### What you are asked to do
Verbatim copy without images: return all of the data as it stands.

### Source material

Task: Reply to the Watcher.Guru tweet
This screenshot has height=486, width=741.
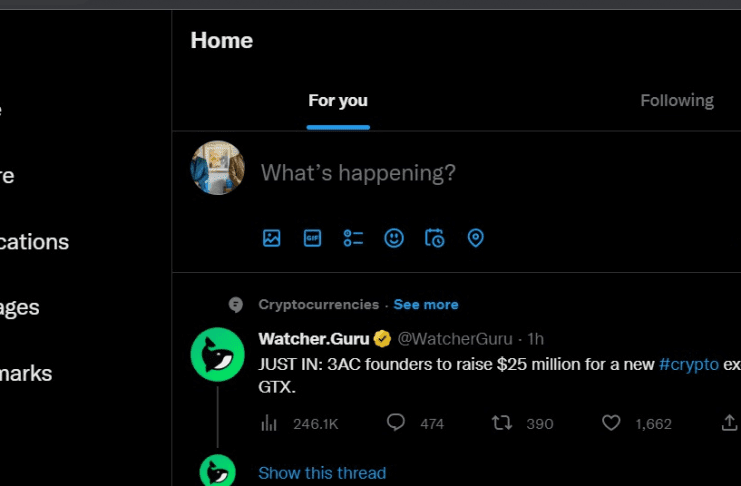Action: [396, 423]
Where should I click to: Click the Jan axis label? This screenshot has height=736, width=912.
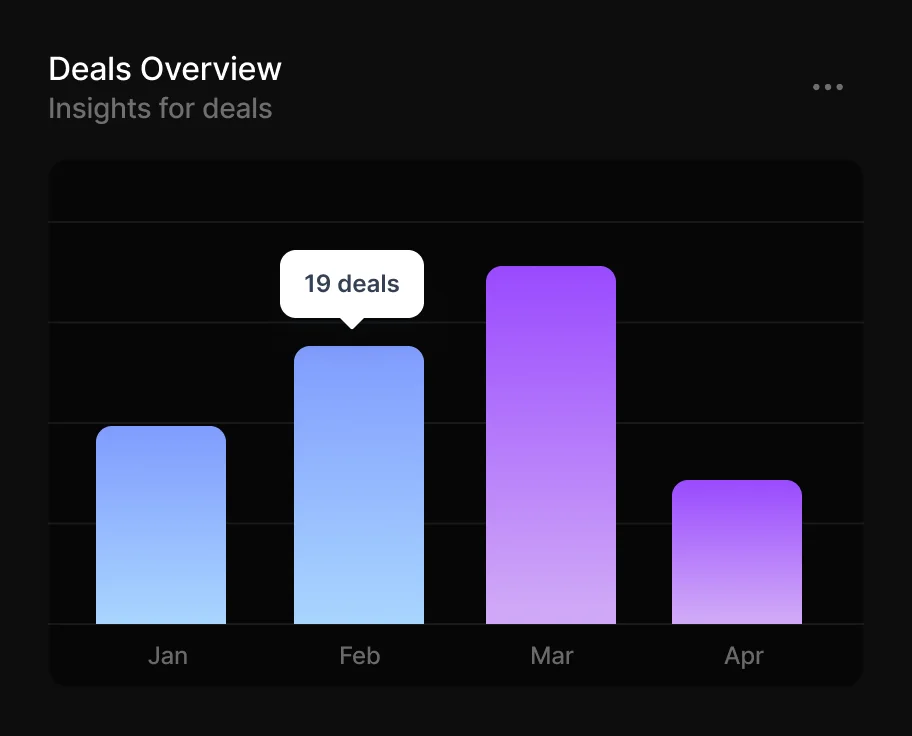pos(168,656)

### Response
Task: Reply to the Watcher.Guru tweet
This screenshot has height=486, width=741.
Action: [396, 423]
Where should I click to: Click the Jan axis label? This screenshot has height=736, width=912.
pos(168,656)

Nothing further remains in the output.